Violation of these written notice requirements or knowingly and fraudulently representing, selling, or offering for sale, or attempting to represent, sell, or offer for sale, an emotional support dog as being entitled to the rights and privileges accorded by law to a guide, signal, or service dog, is subject to a civil penalty of $500 for the first violation, $1,000 for the second, and $2,500 for third and subsequent violations.

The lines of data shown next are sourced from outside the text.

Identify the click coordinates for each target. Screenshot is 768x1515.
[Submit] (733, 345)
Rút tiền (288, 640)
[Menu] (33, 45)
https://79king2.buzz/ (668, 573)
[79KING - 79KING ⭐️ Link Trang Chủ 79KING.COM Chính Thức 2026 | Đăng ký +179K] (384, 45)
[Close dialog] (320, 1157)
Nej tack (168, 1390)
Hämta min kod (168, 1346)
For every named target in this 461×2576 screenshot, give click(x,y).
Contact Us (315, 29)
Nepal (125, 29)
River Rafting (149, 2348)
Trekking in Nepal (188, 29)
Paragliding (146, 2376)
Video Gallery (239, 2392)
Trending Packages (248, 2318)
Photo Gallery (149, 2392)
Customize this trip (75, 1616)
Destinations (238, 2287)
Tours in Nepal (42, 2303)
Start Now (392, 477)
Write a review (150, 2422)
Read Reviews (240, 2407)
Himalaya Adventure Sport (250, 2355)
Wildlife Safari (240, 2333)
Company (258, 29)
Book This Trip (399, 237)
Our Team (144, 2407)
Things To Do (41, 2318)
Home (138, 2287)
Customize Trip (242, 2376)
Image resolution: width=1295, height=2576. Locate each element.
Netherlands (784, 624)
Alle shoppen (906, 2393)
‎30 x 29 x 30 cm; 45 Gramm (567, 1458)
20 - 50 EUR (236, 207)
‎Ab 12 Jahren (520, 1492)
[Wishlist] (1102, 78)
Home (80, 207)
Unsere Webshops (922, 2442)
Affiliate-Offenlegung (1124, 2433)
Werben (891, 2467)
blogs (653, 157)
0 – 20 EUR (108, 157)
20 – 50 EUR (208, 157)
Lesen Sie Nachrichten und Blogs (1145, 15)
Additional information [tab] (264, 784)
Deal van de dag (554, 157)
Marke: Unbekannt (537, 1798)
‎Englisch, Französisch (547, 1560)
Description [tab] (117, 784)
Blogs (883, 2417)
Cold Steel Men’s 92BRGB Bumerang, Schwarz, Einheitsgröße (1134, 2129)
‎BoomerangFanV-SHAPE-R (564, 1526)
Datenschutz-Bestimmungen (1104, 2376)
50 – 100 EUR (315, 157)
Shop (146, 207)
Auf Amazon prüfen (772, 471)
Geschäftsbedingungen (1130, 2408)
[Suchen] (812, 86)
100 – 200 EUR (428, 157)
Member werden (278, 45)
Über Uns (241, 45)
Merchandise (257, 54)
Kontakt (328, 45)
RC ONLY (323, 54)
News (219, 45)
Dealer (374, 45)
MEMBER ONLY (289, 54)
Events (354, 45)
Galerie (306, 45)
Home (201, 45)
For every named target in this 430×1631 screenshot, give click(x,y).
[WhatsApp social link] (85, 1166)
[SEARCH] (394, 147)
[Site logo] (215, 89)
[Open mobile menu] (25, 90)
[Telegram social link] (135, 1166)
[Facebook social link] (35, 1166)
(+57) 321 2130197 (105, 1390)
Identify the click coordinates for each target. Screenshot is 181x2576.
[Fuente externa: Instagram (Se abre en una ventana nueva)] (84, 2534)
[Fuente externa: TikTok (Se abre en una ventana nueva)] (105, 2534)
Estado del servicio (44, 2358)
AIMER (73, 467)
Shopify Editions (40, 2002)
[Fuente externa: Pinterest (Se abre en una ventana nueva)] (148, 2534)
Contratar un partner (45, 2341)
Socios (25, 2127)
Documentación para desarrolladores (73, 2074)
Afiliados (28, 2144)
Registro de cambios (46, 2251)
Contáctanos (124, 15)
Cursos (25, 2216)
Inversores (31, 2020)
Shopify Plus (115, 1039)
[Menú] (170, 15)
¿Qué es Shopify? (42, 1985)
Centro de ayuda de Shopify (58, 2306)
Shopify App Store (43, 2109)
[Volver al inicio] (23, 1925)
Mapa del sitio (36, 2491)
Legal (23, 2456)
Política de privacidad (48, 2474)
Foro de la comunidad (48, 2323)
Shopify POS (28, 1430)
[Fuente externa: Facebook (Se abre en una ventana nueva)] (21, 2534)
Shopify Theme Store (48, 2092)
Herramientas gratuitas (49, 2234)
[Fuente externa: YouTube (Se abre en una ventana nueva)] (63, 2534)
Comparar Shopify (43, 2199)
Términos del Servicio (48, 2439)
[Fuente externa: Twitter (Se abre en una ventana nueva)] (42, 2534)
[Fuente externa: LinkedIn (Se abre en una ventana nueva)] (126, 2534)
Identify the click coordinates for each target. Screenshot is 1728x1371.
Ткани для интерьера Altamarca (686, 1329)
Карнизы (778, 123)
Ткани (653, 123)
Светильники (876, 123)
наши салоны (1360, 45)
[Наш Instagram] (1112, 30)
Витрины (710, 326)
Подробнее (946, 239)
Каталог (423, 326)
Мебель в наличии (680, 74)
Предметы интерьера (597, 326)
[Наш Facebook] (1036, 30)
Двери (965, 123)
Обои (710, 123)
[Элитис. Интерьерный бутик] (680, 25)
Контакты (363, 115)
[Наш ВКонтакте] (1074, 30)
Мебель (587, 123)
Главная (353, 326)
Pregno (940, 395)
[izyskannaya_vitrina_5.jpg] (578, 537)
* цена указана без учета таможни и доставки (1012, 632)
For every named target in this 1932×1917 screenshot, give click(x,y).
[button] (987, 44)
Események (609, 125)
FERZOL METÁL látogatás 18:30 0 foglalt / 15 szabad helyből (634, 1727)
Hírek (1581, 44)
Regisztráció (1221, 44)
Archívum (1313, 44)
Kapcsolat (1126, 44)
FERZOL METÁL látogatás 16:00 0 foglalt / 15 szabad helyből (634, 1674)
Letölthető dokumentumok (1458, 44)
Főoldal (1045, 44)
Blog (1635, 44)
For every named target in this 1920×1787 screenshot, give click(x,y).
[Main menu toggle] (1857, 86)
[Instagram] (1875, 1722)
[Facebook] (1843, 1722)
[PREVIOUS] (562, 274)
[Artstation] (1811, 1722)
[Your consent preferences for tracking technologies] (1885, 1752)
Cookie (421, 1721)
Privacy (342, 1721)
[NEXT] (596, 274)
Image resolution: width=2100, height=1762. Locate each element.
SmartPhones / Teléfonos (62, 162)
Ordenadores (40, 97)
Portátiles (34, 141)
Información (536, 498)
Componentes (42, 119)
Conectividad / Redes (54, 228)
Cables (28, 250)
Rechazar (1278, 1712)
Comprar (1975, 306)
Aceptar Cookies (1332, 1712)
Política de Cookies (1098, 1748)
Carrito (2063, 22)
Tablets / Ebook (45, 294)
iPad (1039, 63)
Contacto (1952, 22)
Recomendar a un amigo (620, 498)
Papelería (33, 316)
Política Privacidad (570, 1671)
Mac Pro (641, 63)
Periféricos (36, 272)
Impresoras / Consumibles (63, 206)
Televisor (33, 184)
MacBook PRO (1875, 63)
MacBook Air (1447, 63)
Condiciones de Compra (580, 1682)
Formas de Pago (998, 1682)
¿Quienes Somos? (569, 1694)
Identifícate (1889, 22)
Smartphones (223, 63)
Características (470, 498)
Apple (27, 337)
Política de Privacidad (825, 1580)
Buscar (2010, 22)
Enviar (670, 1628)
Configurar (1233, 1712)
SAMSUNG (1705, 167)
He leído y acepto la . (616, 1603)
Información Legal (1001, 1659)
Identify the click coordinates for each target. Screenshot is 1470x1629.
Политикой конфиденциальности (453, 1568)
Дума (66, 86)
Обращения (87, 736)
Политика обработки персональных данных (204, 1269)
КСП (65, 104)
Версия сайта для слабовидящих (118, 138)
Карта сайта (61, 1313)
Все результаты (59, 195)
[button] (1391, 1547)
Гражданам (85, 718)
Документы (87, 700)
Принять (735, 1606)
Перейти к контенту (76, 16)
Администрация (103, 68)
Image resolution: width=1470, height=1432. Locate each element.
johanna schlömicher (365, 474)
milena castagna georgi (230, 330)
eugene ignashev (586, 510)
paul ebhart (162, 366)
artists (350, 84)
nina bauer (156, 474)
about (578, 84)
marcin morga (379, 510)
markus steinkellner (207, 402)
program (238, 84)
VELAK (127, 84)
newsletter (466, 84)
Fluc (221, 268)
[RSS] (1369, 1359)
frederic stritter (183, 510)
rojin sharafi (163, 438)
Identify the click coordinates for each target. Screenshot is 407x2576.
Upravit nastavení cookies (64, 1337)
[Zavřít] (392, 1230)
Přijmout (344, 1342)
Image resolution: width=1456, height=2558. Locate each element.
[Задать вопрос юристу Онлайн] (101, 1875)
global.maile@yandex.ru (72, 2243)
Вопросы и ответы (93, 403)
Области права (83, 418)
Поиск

Third, the new law will also prohibit health care practitioners from providing documentation relating to an individual’s need for an emotional support dog unless the health care practitioner (1) holds a valid, active, license to provide professional services within the scope of the license in the jurisdiction where the documentation is provided; (2) establishes a client-provider relationship with the individual for at least 30 days prior to providing the documentation, (3) completes a clinical evaluation of the individual regarding the need for an emotional support dog, and (4) provides notice to the individual that knowingly and fraudulently representing oneself to be the owner or trainer of any canine licensed as, to be qualified as, or identified as, a guide, signal, or service dog is a misdemeanor.  Violating these requirements subjects the health care practitioner to discipline from the licensing board.

Housing providers that must make reasonable accommodations for residents who need ESAs under the federal Fair Housing Act will appreciate the new health care practitioner requirements as they will help ensure that letters from such providers in support of ESA requests are legitimate.